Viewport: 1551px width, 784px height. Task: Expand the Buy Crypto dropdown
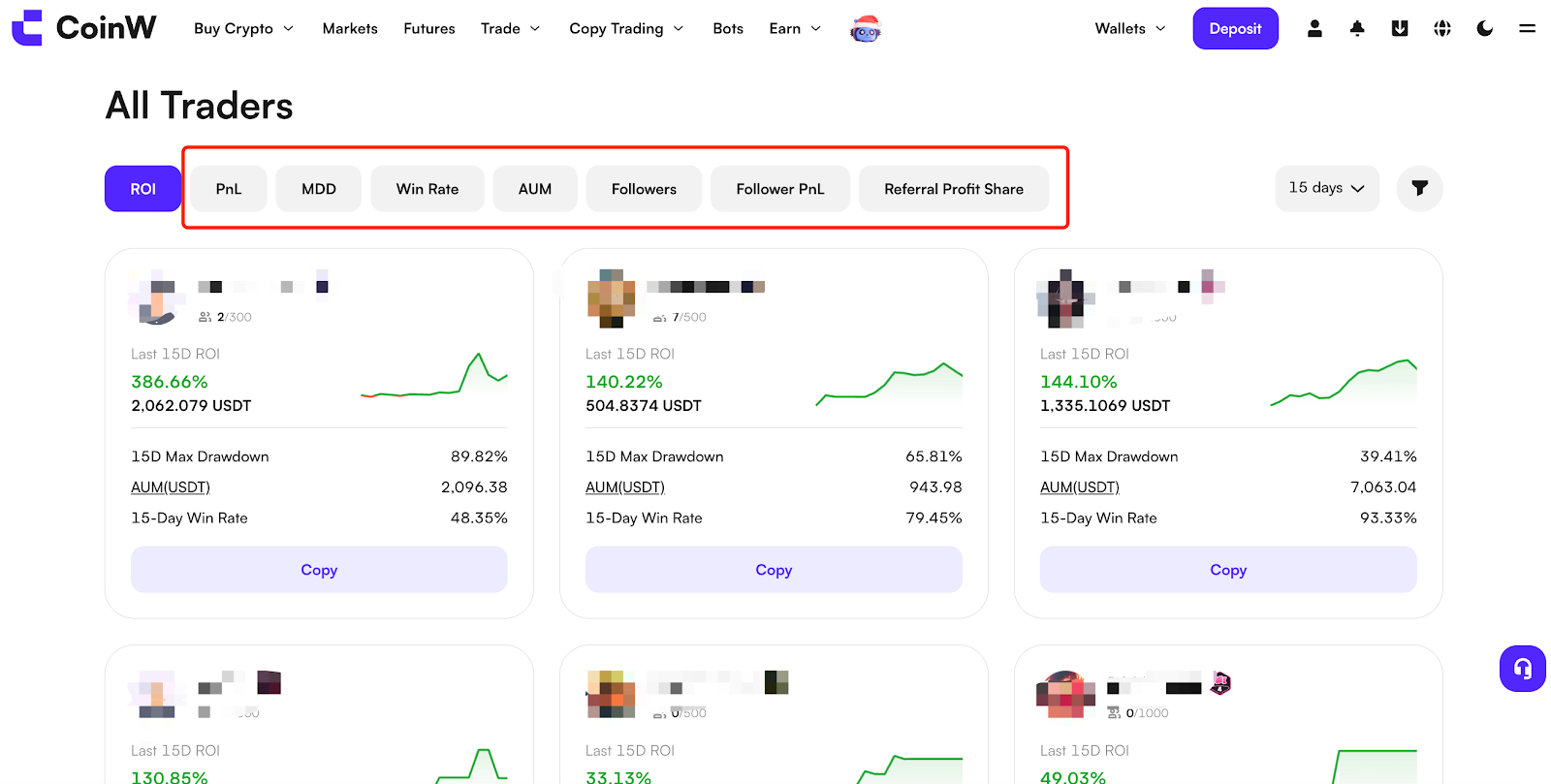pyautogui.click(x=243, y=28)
==
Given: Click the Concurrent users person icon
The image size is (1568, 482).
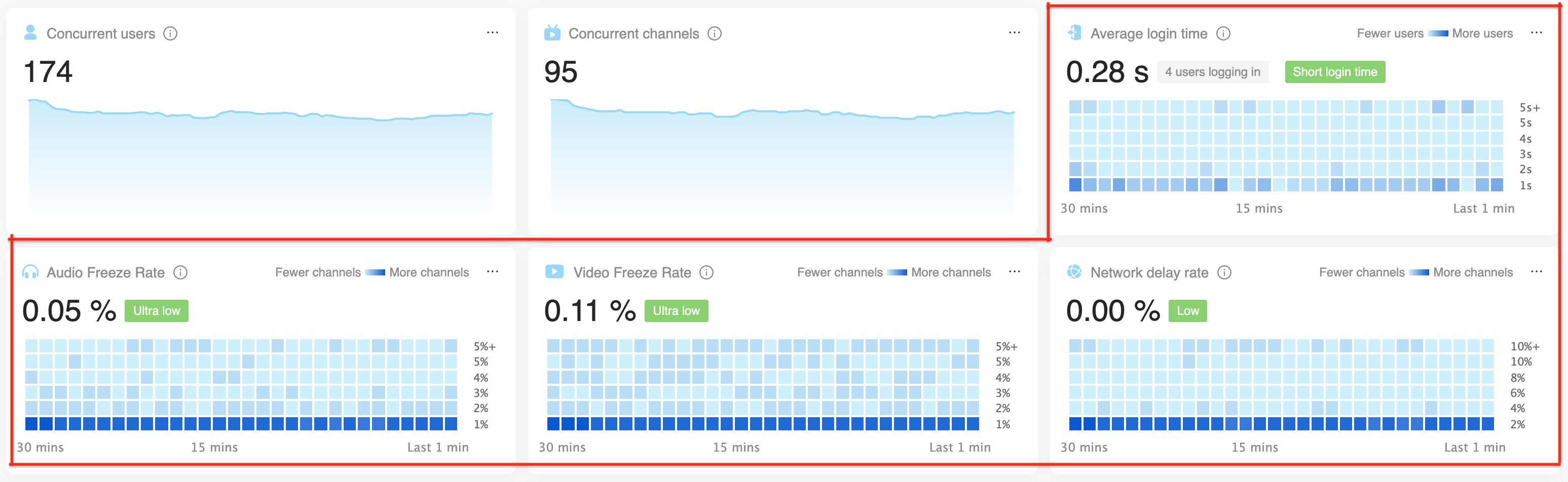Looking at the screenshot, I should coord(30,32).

[What is required] Scale up the data from the line containing "Viewport: 1551px width, 784px" through the line containing "pyautogui.click(x=243, y=28)", both included, and write out only those lines, the request too. Multiply each coordinate in the answer by 2.25, round to whole numbers with halves going up, and leave the picture out.

[Written solution]
Viewport: 1551px width, 784px height. Task: Expand the Buy Crypto dropdown
pyautogui.click(x=547, y=63)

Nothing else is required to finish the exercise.